EXERCISE REQUIREMENTS:
Gather all lines in the data that hold the string "panel".

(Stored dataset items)

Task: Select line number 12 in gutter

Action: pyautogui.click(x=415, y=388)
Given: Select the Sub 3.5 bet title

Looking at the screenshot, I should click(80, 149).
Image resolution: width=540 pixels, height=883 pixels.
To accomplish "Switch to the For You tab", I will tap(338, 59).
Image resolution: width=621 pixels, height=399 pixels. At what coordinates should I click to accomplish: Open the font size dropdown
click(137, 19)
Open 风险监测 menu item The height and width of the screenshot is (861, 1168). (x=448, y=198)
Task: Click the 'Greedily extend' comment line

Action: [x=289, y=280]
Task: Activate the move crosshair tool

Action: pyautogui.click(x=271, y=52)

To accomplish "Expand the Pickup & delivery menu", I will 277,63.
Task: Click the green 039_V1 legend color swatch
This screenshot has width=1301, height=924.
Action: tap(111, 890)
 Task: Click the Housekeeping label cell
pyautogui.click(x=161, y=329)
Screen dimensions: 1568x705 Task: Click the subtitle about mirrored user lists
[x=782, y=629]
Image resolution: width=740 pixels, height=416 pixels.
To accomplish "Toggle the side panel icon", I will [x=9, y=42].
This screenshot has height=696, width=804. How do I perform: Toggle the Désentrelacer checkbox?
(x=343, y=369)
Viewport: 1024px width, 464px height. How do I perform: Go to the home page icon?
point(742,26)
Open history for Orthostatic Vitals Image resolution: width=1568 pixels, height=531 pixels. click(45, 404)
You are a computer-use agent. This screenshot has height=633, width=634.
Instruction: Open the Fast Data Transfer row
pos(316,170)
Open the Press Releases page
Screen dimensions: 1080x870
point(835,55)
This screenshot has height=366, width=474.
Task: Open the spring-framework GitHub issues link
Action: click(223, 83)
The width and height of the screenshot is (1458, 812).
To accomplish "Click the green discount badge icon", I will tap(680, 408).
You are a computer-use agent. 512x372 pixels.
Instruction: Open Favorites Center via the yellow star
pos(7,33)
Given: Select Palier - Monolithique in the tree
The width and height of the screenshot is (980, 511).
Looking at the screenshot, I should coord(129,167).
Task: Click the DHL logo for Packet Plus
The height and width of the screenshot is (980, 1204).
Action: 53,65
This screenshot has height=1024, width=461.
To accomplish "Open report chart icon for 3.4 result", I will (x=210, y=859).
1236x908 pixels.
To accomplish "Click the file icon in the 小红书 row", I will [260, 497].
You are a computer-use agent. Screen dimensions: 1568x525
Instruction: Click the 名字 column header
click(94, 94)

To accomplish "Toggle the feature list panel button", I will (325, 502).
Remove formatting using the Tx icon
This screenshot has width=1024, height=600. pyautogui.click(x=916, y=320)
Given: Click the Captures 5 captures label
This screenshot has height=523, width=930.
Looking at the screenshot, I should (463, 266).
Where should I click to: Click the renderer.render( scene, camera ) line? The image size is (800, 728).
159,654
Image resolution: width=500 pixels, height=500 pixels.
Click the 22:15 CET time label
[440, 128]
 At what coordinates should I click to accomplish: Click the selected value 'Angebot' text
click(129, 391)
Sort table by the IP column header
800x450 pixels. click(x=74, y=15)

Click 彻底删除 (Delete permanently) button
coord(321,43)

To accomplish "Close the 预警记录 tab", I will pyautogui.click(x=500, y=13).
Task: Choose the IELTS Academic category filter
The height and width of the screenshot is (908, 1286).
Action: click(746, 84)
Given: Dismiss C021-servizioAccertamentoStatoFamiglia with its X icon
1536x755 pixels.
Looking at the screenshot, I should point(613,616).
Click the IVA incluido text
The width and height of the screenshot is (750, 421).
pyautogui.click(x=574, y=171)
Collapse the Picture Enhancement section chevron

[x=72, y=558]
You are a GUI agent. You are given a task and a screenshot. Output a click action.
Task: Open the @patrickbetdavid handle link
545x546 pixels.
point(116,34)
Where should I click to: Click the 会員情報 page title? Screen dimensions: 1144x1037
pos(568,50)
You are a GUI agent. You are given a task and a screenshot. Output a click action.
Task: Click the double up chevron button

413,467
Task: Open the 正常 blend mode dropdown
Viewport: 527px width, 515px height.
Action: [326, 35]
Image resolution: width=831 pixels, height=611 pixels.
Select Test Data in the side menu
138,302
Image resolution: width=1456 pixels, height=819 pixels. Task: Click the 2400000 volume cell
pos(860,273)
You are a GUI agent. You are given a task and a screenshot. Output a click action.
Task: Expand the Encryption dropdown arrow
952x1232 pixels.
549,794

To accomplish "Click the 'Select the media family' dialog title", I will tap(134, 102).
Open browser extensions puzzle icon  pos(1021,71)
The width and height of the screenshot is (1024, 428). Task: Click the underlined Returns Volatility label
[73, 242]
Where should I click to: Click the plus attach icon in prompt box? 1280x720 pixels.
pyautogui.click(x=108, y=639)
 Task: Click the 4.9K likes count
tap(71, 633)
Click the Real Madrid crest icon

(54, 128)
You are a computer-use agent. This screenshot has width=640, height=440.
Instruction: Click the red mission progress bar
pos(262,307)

PROBLEM SOLUTION:
To accomplish "Toggle the side panel icon", I will [x=9, y=42].
To accomplish "Toggle the feature list panel button", I will (325, 502).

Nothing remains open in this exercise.